Quizá por eso la aparición de los chicos de Orenga en la cancha para calentar desató una emocionante ovación de un pabellón teñido de rojo que volvía a reencontrarse con el baloncesto. De hecho, con el mejor baloncesto posible del universo FIBA (todo lo que no es NBA). Pero no solo en el pabellón se ha dejado notar la dulce sensación del reencuentro. También en las calles. Pero sobre todo en los bares: donde, al menos en esta primera fase, se van a poner los mejores 'tapones'.
Porque si el baloncesto da, Granada devuelve en forma de 'terracita', caña y, como no, tapa.

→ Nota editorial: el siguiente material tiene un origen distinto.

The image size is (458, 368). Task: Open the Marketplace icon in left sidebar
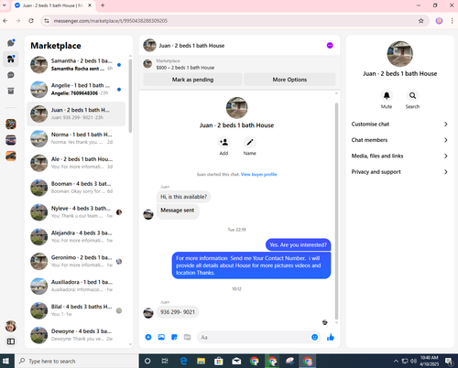click(11, 59)
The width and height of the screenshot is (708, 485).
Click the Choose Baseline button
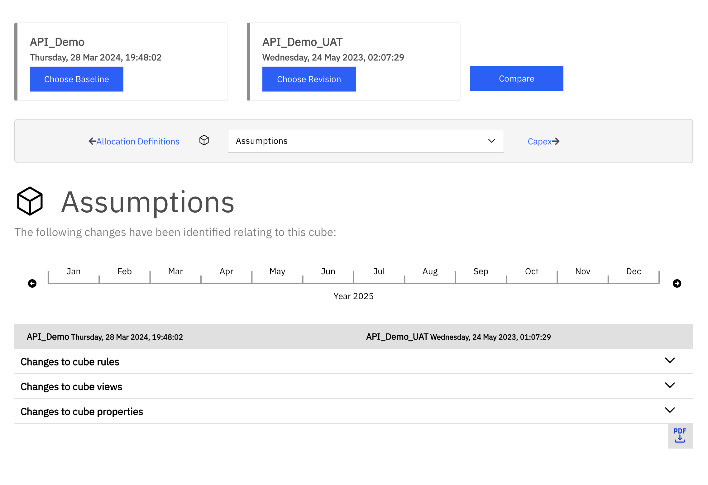77,79
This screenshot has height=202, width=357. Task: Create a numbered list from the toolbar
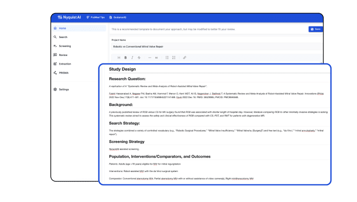coord(173,58)
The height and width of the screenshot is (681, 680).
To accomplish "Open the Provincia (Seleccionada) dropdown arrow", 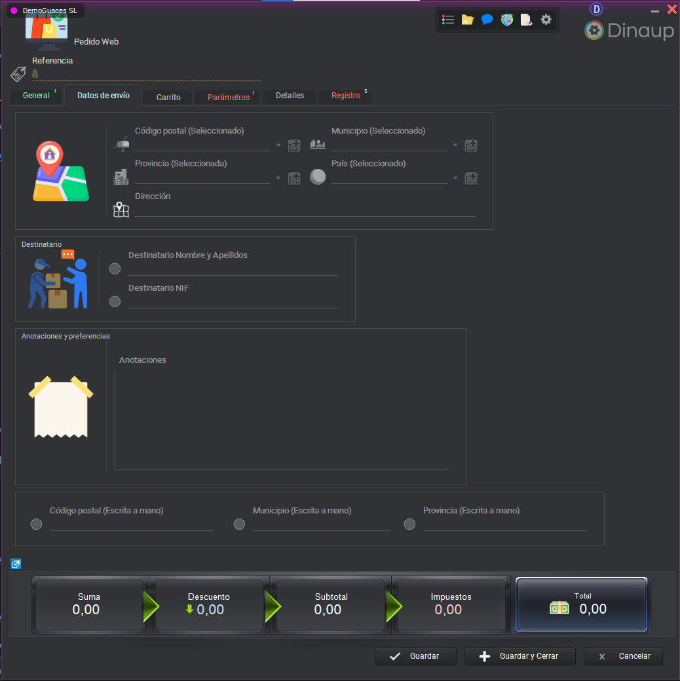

Por más que las organizaciones insistan con americanizar cada evento, que si 'fan zones', 'street basket' o animadores gritones por todas partes, en Granada es difícil competir con sus clásicas zonas de tapeo: la calle Navas, Plaza Nueva, Elvira... Desde el viernes, no ha habido bar en el que no se haya dejado sentir el Mundial.
Y es que parece estar todo preparado para que el fin de semana en Granada sea una fiesta, dos partidos cómodos para abrir boca y alegría en todas las caras. Ya vendrá el lunes con las rebajas, que tienen nombres propios: Brasil, Francia y Serbia. Si estos no se atragantan, vendrá Madrid, donde ya no ponen tapas.